Il contesto rischia di peggiorare: arretra persino il Pil tedesco. La possibile spirale recessiva non impone allora una revisione delle politiche pubbliche?
«Sono preoccupato per quanto sta succedendo in Germania: le esportazioni italiane si rivolgono soprattutto al Paese tedesco. Se si ferma la locomotiva, non andiamo lontano. Tutto ciò è l’indice di una politica economica sbagliata, quando invece abbiamo esempi diversi: Obama ha adottato ricette diverse dalle nostre, ha rilanciato lo sviluppo e ha battuto la recessione».

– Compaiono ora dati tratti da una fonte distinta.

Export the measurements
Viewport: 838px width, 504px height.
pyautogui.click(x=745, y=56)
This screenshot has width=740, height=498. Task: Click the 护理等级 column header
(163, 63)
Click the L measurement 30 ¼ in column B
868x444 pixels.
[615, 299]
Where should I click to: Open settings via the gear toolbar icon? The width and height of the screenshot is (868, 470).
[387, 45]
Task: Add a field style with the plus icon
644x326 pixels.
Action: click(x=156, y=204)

Si torna a parlare di articolo 18 e riforma dello Statuto dei lavoratori: tabù da sfatare o si rasenterebbe lo scontro sociale?
«I tabù devono cadere, però capisco anche la preoccupazione di Renzi nel riaprire dispute ideologiche che poco hanno a che fare con la concretezza dei problemi. Troviamo una soluzione, ma quel che è capitato nel caso Alitalia sia un monito: mi riferisco al rischio che saltasse tutto con Etihad per un approccio vecchio stampo dei sindacati».

Quanto ritiene praticabile un allargamento più o meno stabile della maggioranza a Forza Italia?
«Guardi, Forza Italia è già nella maggioranza. Solo chi è cieco non se ne accorge… Votano le riforme e concorrono al mantenimento del numero legale. Berlusconi ha capito che questa condizione è fondamentale per lui: non si assume l’onere di provvedimenti impopolari, ma di fatto aiuta il governo. Mi sembra un atteggiamento intelligente da parte sua, e Renzi ringrazia e porta a casa».

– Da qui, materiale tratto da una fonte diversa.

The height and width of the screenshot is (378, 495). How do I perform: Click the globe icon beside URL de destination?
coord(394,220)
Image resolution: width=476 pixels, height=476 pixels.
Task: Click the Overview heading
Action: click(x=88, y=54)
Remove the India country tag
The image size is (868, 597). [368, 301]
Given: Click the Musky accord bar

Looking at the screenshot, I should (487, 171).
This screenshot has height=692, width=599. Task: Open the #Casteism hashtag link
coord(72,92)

L’Udc con Ncd sta impostando un percorso comune, che potrebbe sfociare in un unico soggetto politico. Con quale prospettiva?
«Sotto questo punto di vista non ho alcun ruolo decisionale, ma posso dire che mi sembra un percorso di buon senso. Naturalmente è solo il primo passo: il problema vero è ricreare l’appeal del centrodestra smarrito nel corso degli anni, non a partire dalle alleanze di sigle, ma dal recupero di un insediamento sociale disperso a vantaggio dei Cinque stelle e dello stesso Renzi, che è molto più appetibile per i moderati di quanto lo siamo noi».

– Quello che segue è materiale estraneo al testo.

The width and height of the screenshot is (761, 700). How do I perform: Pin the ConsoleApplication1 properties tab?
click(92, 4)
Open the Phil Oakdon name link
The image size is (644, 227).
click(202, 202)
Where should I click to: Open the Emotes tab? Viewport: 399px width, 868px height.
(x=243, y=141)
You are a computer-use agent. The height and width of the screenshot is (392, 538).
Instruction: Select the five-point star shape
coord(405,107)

Alle elezioni regionali pugliesi il polo centrista Udc-Ncd marcerà compatto? E come valuta i movimenti, e le primarie, nei due poli di destra e sinistra?
«Mi auguro che Udc e Ndc procedano insieme, è un processo avviato e frazionarsi sarebbe ridicolo. Ora non spetta a me dare consigli, però nel centrosinistra vedo primarie interessanti: c’è un Emiliano “alla Crocetta” e una sinistra nuova che è quella di Stefàno, il quale come assessore e come presidente della Giunta delle elezioni del Senato ha dimostrato di essere una persona seria e capace. Nel centrodestra invece la situazione è più complessa. Non basta l’evocazione di primarie se non si recupera una condizione di impegno comune. Certo, esistono personalità importanti come Ferrarese, che stimo ed è in gamba, ma nel centrodestra l’unico vero leader è Fitto: al governo è stato molto capace, ha un radicamento territoriale forte, e se fosse lui il candidato, sarebbe facile vincere».

Come valuta i dieci anni di governo Vendola?
«Preso a sé stante è poca cosa, ma il giudizio è più generoso se paragonato al grande disastro delle altre Regioni».

Adesso s’aprirà un nuovo ciclo. Il Salento al bivio quali coordinate dovrà seguire?
«Vero, è a un bivio. A proposito dell’economia turistica, il Salento deve decidere quale modello sposare. Il turismo di massa in stile Gallipoli rischia di determinare una deriva per me negativa. Seguire una strada diversa implica politiche efficaci su destagionalizzazione, qualità dei flussi turistici, strutture e infrastrutture, sistema integrato con i beni culturali. Un sistema capace di generare un fertile tessuto di piccole e medie imprese».

Magari la spinta può essere data dalla vittoria di Lecce nella corsa a Capitale europea della cultura 2019.
«Potrebbe spuntarla, lo merita, ha tutte le carte in regola e gode di condizioni ideali».